The case is a real one - it emerged, we discover, out of a newspaper article (Peace is a great fossicker in archives) with the headline "Sex maniac confesses to killing four young women" and the information that the accused, Kodaira Yoshio, "was executed at the Miyagi Prison in Sendai Prefecture on the fifth of October, 1949." Out of these facts, Peace weaves a thriller that is both a gory psychological whodunit and a meditation on the origins of modern Japan.
The result is something dark and bloody, the tone lying somewhere between Akira Kurosawa's Macbeth and the caricatures of the more violent manga cartoons.
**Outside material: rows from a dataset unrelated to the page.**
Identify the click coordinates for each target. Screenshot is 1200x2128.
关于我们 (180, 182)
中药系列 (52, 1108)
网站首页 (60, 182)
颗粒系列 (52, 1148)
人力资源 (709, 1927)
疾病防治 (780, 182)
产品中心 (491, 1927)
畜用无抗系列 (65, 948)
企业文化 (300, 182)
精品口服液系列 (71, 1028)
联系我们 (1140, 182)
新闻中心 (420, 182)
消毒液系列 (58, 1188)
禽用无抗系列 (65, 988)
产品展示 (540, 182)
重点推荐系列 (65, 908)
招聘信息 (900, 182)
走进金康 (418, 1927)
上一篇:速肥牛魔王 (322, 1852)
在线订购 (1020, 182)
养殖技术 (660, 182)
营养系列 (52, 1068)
Peace has form here, from his stylized accounts of the Yorkshire Ripper murders, and he inches two steps forward, one step back in his circling prose, towards a very Japanese heart of darkness.
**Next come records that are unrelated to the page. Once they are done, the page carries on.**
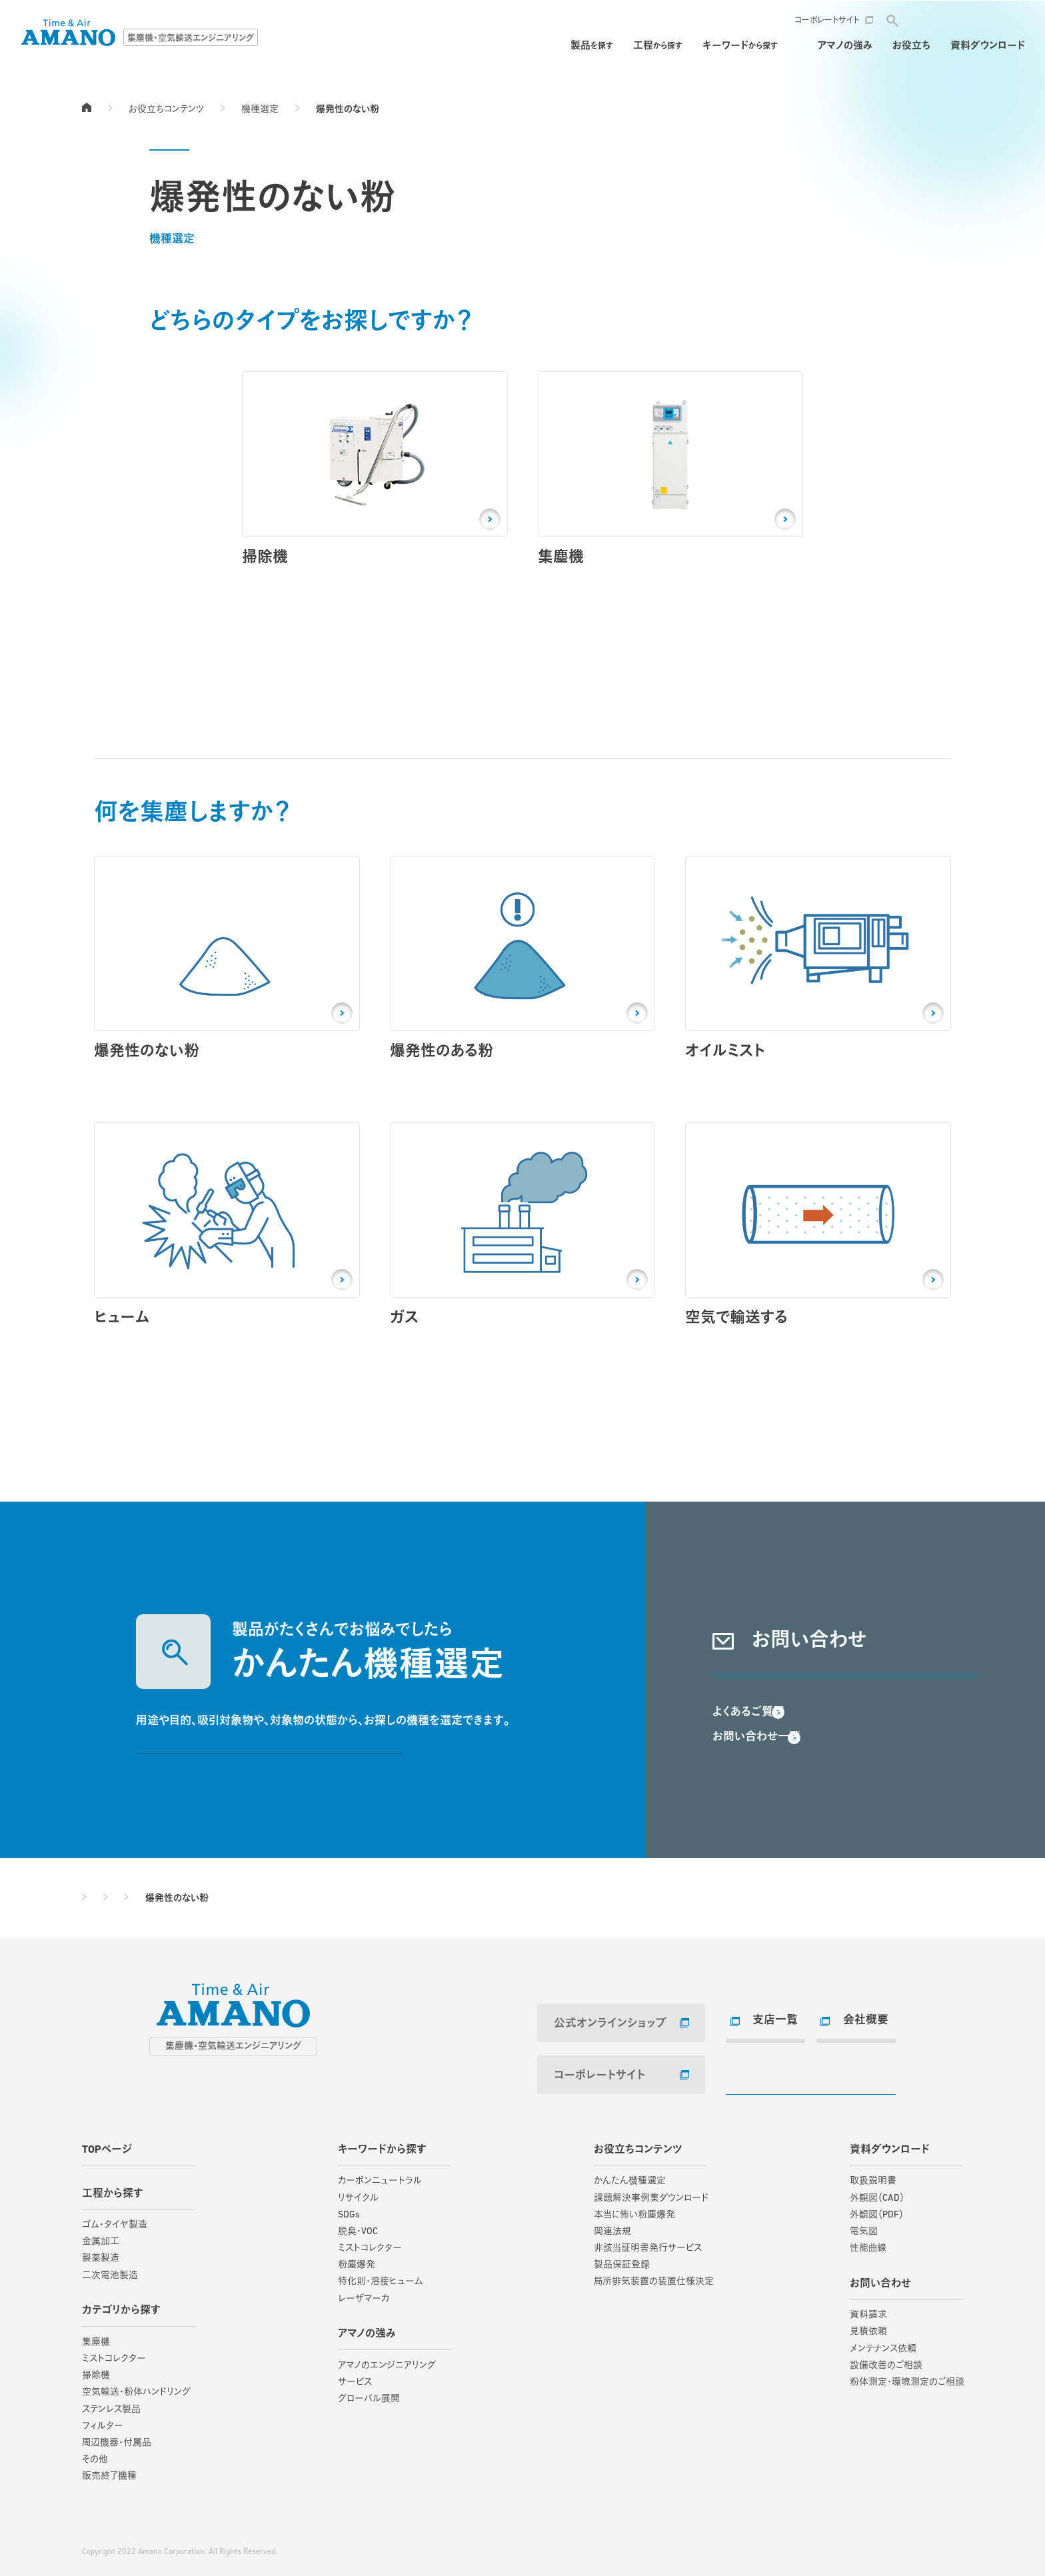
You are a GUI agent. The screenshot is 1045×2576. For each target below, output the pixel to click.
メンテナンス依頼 (883, 2342)
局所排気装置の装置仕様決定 (654, 2275)
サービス (355, 2376)
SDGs (349, 2208)
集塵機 (96, 2336)
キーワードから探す (382, 2143)
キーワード (660, 46)
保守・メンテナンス (758, 46)
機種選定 (260, 110)
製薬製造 (100, 2252)
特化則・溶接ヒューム (380, 2275)
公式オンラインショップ (601, 2024)
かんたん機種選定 (630, 2174)
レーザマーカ (363, 2292)
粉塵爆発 (356, 2258)
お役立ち (911, 46)
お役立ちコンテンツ (166, 110)
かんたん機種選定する (269, 1757)
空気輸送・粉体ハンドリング (136, 2386)
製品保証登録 (622, 2258)
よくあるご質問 (750, 1741)
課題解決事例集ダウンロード (651, 2191)
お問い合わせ (968, 20)
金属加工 (100, 2235)
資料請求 (868, 2308)
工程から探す (112, 2187)
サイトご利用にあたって (121, 2528)
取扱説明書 (873, 2174)
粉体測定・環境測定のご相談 (907, 2376)
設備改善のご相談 (886, 2359)
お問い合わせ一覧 (759, 1766)
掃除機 (96, 2369)
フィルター (102, 2420)
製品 (512, 46)
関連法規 (612, 2225)
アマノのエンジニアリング (387, 2359)
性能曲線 (868, 2242)
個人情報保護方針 (209, 2528)
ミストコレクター (114, 2352)
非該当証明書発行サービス (648, 2242)
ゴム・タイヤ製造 (114, 2218)
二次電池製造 (110, 2269)
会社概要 (860, 2021)
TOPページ (86, 107)
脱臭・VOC (358, 2225)
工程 (578, 46)
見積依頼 (868, 2325)
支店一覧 (769, 2021)
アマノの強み (845, 46)
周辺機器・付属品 (116, 2436)
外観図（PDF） (877, 2208)
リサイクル (358, 2191)
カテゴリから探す (121, 2304)
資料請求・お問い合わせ (845, 1678)
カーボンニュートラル (380, 2174)
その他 (95, 2453)
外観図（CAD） (877, 2191)
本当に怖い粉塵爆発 (634, 2208)
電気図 (864, 2225)
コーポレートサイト (827, 20)
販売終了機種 (109, 2470)
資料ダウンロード (987, 46)
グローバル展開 (369, 2392)
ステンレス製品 (111, 2402)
Minami's voice is trapped in a continuous insomniac present tense, dogged by italicized flashbacks to the cruelties of his war and his growing fears that his violent past is somehow linked to the murders that he investigates. The minds of Peace's characters always nag at particular stubborn images. In Minami's case, this is the half-remembered fragment of one highly charged night with his lover Yuki, which somehow is implicated in all of his growing guilt.
Most of the time, Peace's staccato prose is a perfect instrument for this interior hell. Such is his control of the recurring elements of his childlike sentences that he can even just about get away with constructions like this one:
"I see Senju Akira with his pistol-
Bang! Bang! Bang!
One, two, three, four-
Bang! Bang! Bang...
Dead Formosans-
Bang! Bang ...
Five, six-
Bang!'
It is no surprise that the book comes with a jacket quote from James Ellroy: Peace's style borrows much from the noir shorthand of the American, worrying at things, never letting his reader rest. As in Ellroy, the momentum depends on sudden fresh or shocking images being injected into the quick fire paranoia.
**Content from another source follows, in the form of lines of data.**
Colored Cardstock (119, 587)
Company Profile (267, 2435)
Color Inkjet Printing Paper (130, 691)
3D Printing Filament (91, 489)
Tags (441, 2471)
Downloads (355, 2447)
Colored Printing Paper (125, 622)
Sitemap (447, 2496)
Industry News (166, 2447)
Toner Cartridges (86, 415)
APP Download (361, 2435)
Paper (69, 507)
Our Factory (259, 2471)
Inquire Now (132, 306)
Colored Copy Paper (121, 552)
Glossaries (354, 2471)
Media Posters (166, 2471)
Minami returns obsessively to the lives of the geishas, whispering their come-ons from the shadows: "Asobu?" ("Will you play?") He observes their lives with typical spareness: "In the ballroom. There are a hundred Japanese girls. In Occidental gowns. Nothing underneath. Beneath red paper streamers that hang in the heat from the ceiling. They dance with each other to scratched and deafening records relayed through a battery of amplifiers. Back and forth across the floor in downtrodden heels and scruffy school plimsolls. They push each other. To the distorted American jazz. In the ballroom. Back and forth.
"Life among them is worth nothing. There are over one million urns containing the ashes of the war dead still unclaimed by their bereaved families." Everyone has lost a daughter. In this place, it should be possible to conceal even the most brutal of crimes, but the truth, Peace suggests, is insistent.
Tokyo Year Zero is the first of a trilogy of crime novels that promises to address the creation of modern Japan (Peace is nothing if not ambitious; he thinks in epic terms). The idea that it was built on horror committed and horror received seems a very fair place to begin. It will be interesting to see how he proceeds. The voice that comes so alive in 1946 might, you suspect, prove harder to sustain in less extreme moments.